Lebet leaned forward to adjust a control on her panel, throwing a switch that the original designers hadn’t installed. Everything that happened in the control room was now being recorded by devices that Vinnel didn’t know about and couldn’t wipe later. Though she took immense pride in being very good at her job, Lebet also understood the value of covering her ass. Several prior commanders had tried to blame their failures on her, but she was still here, and they weren’t.

“The crowd doesn’t look right to me,” Lebet told her commanding officer hopefully. Maybe this time he’d listen. “A lot of these people are dressed to party, but the mood isn’t festive enough.”

“Officer Friendly™ says everything is within normal parameters,” he responded to her sharply. When Vinnel had arrived, he’d had Officer Friendly™ crowd analysis software installed on the complex’s security computer, even though Research Central admitted that it was still experimental.

“Sir!” she acknowledged with a sigh. She’d hoped Vinnel might respect her experience. But she tried one more time; she really was good at what she did. “The…” But her C.O. cut her off before she could draw his attention to indicate a pair of secondary monitors on the Officer Friendly™ control panel.

“That will be all, Sergeant!” he ordered with an angry snap. “We don’t rely on intuition around here.

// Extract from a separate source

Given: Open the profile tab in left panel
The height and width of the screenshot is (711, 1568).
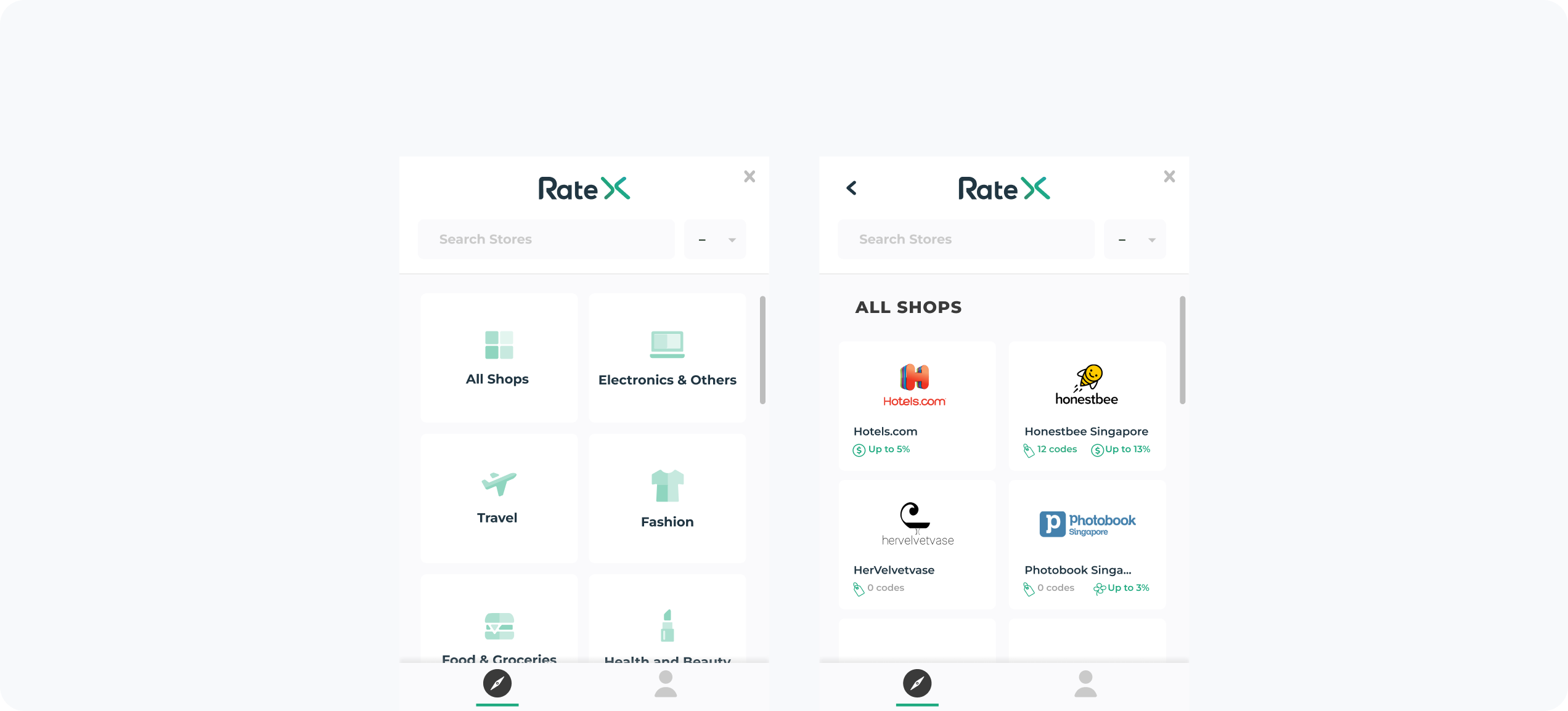Looking at the screenshot, I should tap(665, 684).
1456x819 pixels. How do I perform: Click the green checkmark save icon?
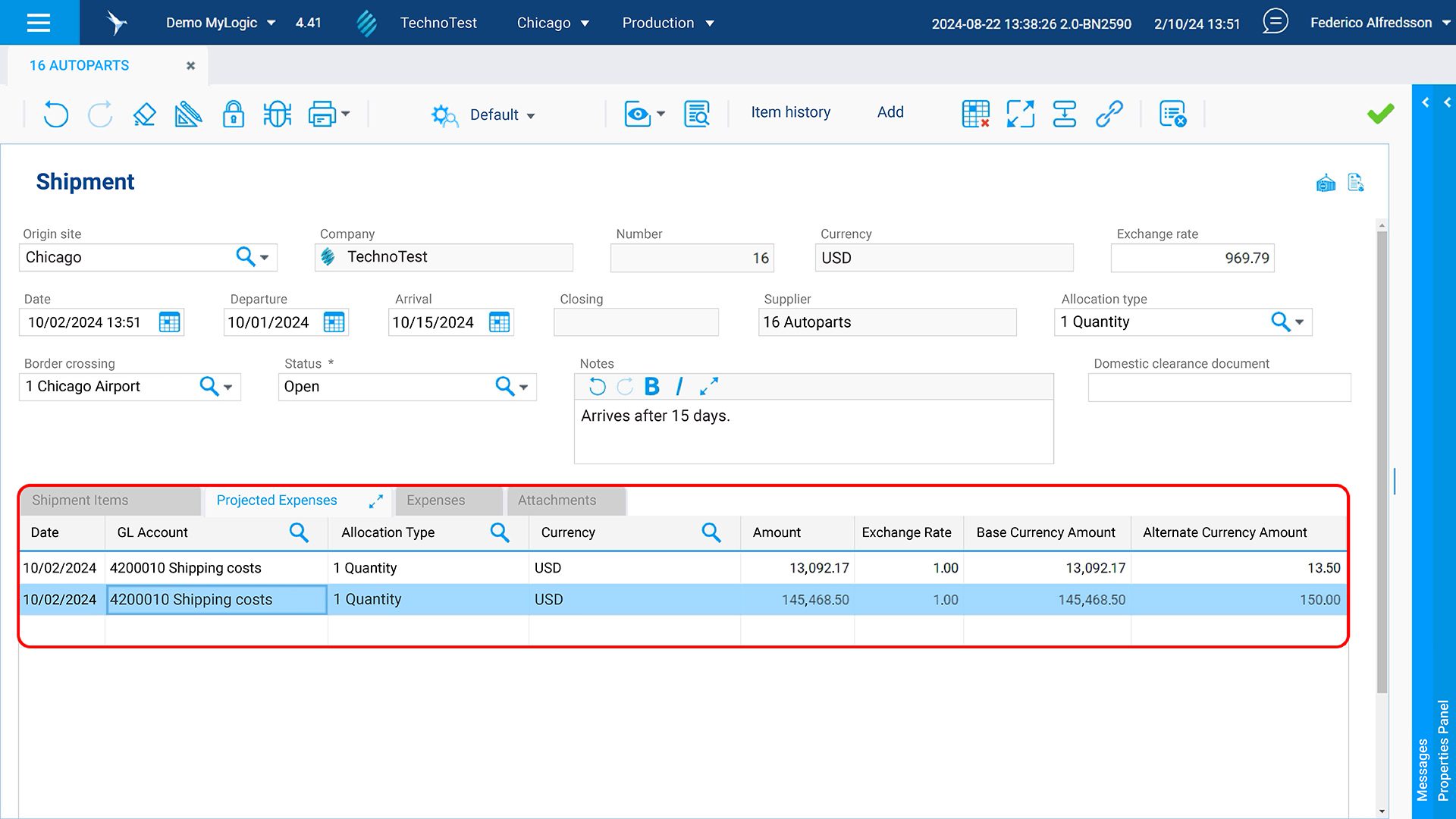point(1380,114)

Keep your eyes on the crowd!”

Friendly’s trend indicators were showing that the patterns of crowd movement were becoming more sluggish than it expected, based on comparisons with recorded crowd movements at other, similar events, and that unusually dense knots of people were developing around the entrances to the complex. The variations hadn’t yet reached the level necessary to trigger and alarm, but the trend was obvious. Lebet had already noticed these things herself, and her instincts told her they meant trouble. At that instant, another security program beeped for attention.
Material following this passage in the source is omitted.